Ничего мне не ясно, кроме того, что синеглазка может не дожить до больнички.
— Держи, — я со злостью сунула ему носовой платок. — Наберёшь снега.
Зашибись. Будем сбивать температуру народными методами. Ну точно скоро созрею, чтобы подорожник к ранам прикладывать. Я лишний раз убедилась, насколько люди беззащитны в этом времени. Привыкла считать, что почти любая болячка лечится, а лекарства находятся в свободном доступе. Здесь же какой-то каменный век в этом плане.
Снег особо не помог. Фридхельм по-прежнему горел.
— Рени, ты должна хоть немного отдохнуть.
— Чуть позже лягу, — я понимала, что мало сейчас могу для него сделать, но как можно спокойно дрыхнуть, зная, что он загибается от кашля и жара?
— Вильгельм мне не говорит, но похоже дела у нас плохи, — медленно сказал он, скользнув взглядом по напряжённому лицу брательника. Тот всё сидел над картой, ломая голову, как быть дальше. Учитывая, что приказано было выстоять любой ценой, это выглядело примерно так: составьте из кубиков «Ж», «П», «О» и «А» слово «Счастье».
— Может и нет, — осторожно ответила я. — Парни вон, видишь, вернулись в полном составе.
Так себе отмазка, ведь он прекрасно видел, что раненых перевязывала я. Да и то, что его никто не отправил в госпиталь, тоже говорило о многом.
— Рени, ты конечно умеешь виртуозно скрывать правду, но я-то тебя слишком хорошо знаю, — слабо улыбнулся Фридхельм.
Да ладно, как минимум в половину того, что я тебе задвигала, ты поверил.
— Ты поправишься, — во мне росло протестующее отрицание. — Как только раздобудем лекарства, тебе станет легче.
Он ответил мне пристальным взглядом, словно пытаясь прочитать всё, что я тщательно скрывала. Идея-фикс отправиться в госпиталь самой таилась в моей голове с момента, когда Вилли похерил надежду добыть лекарства. Не сказать, что я была склонна к самопожертвованию, хотя кто его знает. В моём времени просто не было возможности проверить, на что я пошла бы ради любимого человека.
— Эрин, даже не думай, — чёрт, он что действительно научился читать мои мысли? — Не смей рисковать ради меня. Пообещай, что не наделаешь глупостей.
— Ладно, — покладисто кивнула я и коснулась его губ лёгким поцелуем, чувствуя, как горячечное дыхание обжигает мою кожу.
Какое там ладно, я только-только пришла в себя после шока, когда увидела его бегущим под пулями.
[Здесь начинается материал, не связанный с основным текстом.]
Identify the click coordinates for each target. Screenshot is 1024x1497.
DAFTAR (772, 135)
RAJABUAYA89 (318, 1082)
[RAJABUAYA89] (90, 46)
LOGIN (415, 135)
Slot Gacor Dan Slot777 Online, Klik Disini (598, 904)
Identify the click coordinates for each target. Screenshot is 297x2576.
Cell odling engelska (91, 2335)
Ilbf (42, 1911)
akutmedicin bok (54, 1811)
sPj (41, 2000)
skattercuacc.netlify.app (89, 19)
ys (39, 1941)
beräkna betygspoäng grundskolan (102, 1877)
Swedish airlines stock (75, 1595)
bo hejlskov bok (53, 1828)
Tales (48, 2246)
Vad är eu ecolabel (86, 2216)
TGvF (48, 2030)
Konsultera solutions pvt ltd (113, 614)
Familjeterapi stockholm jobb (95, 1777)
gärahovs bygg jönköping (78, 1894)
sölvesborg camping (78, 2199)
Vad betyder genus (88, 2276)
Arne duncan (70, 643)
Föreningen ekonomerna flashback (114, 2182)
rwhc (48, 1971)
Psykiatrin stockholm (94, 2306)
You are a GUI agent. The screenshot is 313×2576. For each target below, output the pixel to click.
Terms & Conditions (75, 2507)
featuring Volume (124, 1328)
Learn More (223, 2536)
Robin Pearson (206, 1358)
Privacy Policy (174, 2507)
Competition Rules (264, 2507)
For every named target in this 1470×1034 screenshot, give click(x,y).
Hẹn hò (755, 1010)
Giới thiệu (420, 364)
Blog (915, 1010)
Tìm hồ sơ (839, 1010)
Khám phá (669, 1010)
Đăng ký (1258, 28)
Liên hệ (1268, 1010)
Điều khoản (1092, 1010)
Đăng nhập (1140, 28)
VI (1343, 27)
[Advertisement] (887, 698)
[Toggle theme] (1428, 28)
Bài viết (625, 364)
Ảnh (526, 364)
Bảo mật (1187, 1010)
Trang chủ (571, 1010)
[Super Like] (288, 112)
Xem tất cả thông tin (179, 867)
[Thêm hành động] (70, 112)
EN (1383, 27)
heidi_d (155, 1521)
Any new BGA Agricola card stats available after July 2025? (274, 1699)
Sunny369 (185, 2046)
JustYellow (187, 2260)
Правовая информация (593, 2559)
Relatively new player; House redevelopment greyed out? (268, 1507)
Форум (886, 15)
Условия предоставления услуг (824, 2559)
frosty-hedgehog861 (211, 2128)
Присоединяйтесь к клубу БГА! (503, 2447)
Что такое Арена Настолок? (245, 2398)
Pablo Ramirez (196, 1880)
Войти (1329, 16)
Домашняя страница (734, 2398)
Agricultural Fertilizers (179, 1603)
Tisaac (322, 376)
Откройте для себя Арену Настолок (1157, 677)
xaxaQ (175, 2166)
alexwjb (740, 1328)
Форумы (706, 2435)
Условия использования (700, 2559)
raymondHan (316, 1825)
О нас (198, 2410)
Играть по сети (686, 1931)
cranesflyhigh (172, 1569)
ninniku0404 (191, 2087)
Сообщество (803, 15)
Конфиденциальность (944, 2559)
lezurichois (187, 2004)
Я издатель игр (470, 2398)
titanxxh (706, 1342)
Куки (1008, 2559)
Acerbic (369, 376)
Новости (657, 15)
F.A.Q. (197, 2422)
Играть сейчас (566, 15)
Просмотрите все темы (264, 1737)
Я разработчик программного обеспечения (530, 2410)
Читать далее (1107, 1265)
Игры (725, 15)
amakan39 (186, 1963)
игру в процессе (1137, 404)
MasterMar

Позволить ему умереть, вот так тупо, от простуды, зная, что в двух шагах находятся лекарства? Ну нет.
— Иди сюда, — кое-как я умостилась рядом.
Вслушиваясь в его неровное дыхание, я дождалась, пока Фридхельм заснёт. Затем осторожно высвободилась из-под его расслабившейся ладони.
Парни попадали по койкам, надеясь урвать хотя бы пару часов сна. Неизвестно ведь, когда снова погонят в бой. Вилли, по-моему, тоже улёгся. Я вышла на улицу, прислушиваясь. Вроде тихо, но конечно это всё может в любой момент измениться. Если Вильгельм не может помочь брату, значит придётся мне. Я по-прежнему дико боюсь попасть под обстрел, но смотреть, как Фридхельм мечется в лихорадке, не могу. Я напрягла память. Во время редких прогулок он показывал мне в какой стороне находится рота Файгля. Значит там же где-то и госпиталь. Если я проберусь туда, хотя бы разживусь лекарствами. Тут же внутренний голос услужливо напомнил, что попадись я нашим, меня явно по головке не погладят. Я задумалась. А что если пойти другим путём? Я каждый раз чистосердечно признавалась, что русская, оттуда все проблемы. А если косить под немку? Точно. Если попадусь, буду лопотать нихт ферштейн, изображу пантомимой, что я медсестричка. Красноармейцы вряд ли будут пытать девушку, ценности как военнопленная я не представляю. Дадут мотивирующего пинка в спину и отпустят. Если бежать — то сейчас. Я подпрыгнула, уцепившись за обледеневшую насыпь и подтянулась. Чувство самосохранения резко дало по мозгам и завопило: «Что, блядь, ты творишь?» Ничего, прорвёмся, в конце концов не может же мне всё время тотально не везти.